Big Blues: The Unmaking of IBM
NON FICTION BOOK REVIEW
470 words
Title: Big Blues: The Unmaking of IBM; by Paul Carroll; Crown
Publishers; hardcover., 384 pages, $31.50
Reviewer: A. T. Connellan, "A well-told tale of stunning corporate
incompetence."
Big Blues tells of corporate giant's dramatic pratfall
There was a time in the not too distant past when IBM was the
preferred stock of the widows and orphans set. The striped
blue suits of their personnel exemplified the cutting edge of
American big Big Business, and naturally, Canadian as well.
Those days are gone.
How IBM the leader, became an abject follower in the
industry it virtually created, is a fascinating tale of
corporate failure. In recent years Big Blue stock has taken a
battering from a high of US$175 per share to a recent low of
US$43 3/8. In the process IBM shares lost "$75 billion of
value--equivalent to the gross domestic product of Sweden."
Over the past 7 years, 140,000 jobs have disappeared.
A company, any company is not products or services, it is
people. Through the eyes and personalities of those who built
Big Blue, elegist Carroll brings us forward from the company's
early roots in scales, coffee grinders, and cheese slicers.
His portrayals range the spectrum through cocky ego-monsters,
paternalistic tyrants, and fearful nitpickers, to the much
admired. Together they built a company that awed the world, and then
evolved to a stunning study in bureaucratic inertia that would
put your worst nightmares of government incompetence to shame.

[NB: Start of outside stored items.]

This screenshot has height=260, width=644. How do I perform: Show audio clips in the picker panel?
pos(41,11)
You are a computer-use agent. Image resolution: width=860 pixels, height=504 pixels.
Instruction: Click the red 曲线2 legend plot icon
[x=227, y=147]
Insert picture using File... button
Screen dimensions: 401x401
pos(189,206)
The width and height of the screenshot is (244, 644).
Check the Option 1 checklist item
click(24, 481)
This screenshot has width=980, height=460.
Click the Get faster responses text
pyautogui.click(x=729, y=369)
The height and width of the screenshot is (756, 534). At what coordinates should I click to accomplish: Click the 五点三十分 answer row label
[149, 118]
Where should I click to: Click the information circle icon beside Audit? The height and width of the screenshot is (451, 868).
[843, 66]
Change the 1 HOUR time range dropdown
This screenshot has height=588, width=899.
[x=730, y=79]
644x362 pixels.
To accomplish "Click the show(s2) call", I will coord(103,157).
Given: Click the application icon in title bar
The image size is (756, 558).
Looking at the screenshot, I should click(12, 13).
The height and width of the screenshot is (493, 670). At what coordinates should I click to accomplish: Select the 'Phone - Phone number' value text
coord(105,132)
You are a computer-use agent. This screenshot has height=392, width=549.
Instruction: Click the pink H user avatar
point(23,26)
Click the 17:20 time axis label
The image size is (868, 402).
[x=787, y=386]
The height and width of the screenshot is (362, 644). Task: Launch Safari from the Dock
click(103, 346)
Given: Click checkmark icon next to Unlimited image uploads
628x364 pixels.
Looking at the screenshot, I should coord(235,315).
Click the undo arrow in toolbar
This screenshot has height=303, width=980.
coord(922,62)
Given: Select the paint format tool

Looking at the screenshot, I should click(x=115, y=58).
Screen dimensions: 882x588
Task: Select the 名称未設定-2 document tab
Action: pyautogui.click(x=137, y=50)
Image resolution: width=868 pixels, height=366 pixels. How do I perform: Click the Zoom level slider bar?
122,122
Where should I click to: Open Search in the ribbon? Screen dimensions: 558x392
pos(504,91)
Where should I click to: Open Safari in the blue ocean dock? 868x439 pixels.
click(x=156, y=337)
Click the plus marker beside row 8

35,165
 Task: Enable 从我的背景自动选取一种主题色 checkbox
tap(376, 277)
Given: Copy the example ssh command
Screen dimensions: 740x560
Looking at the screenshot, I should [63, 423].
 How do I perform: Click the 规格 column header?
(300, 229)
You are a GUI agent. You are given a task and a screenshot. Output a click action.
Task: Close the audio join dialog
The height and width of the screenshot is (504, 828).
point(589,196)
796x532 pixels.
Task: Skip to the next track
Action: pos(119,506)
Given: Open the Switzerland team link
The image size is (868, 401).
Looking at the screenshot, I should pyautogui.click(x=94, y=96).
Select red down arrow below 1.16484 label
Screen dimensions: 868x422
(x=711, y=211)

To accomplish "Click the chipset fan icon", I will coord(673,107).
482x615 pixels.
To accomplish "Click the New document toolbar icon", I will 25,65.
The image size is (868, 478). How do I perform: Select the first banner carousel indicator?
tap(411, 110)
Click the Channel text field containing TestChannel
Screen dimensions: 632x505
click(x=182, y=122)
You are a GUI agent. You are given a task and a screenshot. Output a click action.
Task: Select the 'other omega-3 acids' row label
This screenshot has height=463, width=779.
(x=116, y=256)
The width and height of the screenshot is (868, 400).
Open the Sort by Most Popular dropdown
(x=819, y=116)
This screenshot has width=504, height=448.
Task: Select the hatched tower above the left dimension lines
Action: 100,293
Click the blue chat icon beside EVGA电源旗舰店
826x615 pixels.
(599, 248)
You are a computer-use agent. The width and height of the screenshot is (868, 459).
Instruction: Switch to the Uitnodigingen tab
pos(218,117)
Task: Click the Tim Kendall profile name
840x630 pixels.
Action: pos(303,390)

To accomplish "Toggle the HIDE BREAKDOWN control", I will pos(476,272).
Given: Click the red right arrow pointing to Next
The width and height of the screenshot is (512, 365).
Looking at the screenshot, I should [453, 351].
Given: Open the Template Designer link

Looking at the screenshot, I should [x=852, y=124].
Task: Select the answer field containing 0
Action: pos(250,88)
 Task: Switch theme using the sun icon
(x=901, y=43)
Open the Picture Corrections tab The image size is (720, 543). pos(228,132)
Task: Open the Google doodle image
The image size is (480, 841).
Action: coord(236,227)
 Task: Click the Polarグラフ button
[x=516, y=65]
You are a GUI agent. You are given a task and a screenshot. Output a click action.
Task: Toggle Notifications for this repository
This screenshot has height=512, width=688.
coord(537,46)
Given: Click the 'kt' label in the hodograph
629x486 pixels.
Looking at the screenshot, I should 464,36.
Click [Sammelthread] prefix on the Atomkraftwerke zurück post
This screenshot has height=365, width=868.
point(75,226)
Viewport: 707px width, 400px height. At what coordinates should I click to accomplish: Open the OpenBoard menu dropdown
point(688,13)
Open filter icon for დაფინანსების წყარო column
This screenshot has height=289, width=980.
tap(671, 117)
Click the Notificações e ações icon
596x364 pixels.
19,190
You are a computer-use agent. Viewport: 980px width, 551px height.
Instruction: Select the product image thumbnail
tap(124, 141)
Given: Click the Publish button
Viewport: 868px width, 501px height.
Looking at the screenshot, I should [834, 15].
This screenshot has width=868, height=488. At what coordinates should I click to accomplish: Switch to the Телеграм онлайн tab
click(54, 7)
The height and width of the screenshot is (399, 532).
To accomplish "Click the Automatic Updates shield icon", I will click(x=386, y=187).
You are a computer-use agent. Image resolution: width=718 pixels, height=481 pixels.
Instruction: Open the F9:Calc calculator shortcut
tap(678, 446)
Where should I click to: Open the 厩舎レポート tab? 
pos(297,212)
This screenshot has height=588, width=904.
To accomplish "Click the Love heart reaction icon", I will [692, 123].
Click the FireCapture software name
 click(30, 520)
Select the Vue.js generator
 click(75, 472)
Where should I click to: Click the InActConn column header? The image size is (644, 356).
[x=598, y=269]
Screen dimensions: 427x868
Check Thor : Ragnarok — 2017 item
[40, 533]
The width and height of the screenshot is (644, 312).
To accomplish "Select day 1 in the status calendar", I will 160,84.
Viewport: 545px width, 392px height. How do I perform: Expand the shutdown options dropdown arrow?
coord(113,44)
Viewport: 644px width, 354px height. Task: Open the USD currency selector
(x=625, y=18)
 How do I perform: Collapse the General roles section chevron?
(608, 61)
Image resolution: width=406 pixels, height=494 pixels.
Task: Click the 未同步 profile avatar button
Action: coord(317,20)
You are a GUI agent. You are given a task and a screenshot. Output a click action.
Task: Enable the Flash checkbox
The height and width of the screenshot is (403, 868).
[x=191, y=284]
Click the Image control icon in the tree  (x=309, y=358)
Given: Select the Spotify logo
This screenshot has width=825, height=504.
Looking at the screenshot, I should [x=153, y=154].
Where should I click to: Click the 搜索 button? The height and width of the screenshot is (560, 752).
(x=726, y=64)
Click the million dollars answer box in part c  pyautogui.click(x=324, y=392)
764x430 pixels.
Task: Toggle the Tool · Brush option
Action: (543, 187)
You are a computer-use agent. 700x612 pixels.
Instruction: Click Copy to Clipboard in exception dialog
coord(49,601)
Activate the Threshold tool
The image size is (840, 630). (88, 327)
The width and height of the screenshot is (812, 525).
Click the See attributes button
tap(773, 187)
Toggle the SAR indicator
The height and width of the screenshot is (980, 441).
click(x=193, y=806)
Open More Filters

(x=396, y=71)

In the process Microsoft, Compaq, and virtually every other
major and minor hard and soft ware company prospered from
IBM's inability to succeed from success.
In the first few years of reviewing books for you, my PC
"training wheels" were an IBM PCjr, the computer Big Blue
pretends never existed. In fact, over 700,000 were sold. When
IBM denied parenthood, PC Enterprises sprang up in Belmar New
Jersey, dedicated to up-grading and supplying the peripherals
and additions for the PCjr that IBM had originally promised.
Today, it is an example of the many successful start-ups that
owe their life to Big Blue stupidity.
Couched in elegant irreverence, Carroll uses liberal doses
of black humor in his over the shoulder examination of "a
distinctly American tragedy". For instance, the difference in
approach between companies is defined as, Apple; "Ready, Fire,
Aim," and IBM; "Ready, Aim, Aim, Aim...." He reads light and
entertainingly, and has a way of getting into people and
finding great quotes. On IBM jokes alone, it is worth the
price.
Big Blues is a most timely book. Recently there have been
stirrings of revival at IBM. The new chairmans announcements
of Apple joint ventures and new products, have some mutual
funds buying. Some analysts however, advise a hold-off until
the stock hits the $10 to $20 range.
Is the plummet over, or is Big Blue to rise only to fall
again? A word of warning, keep your cash register receipt. On
page 152 my copy came apart. Can that be an omen?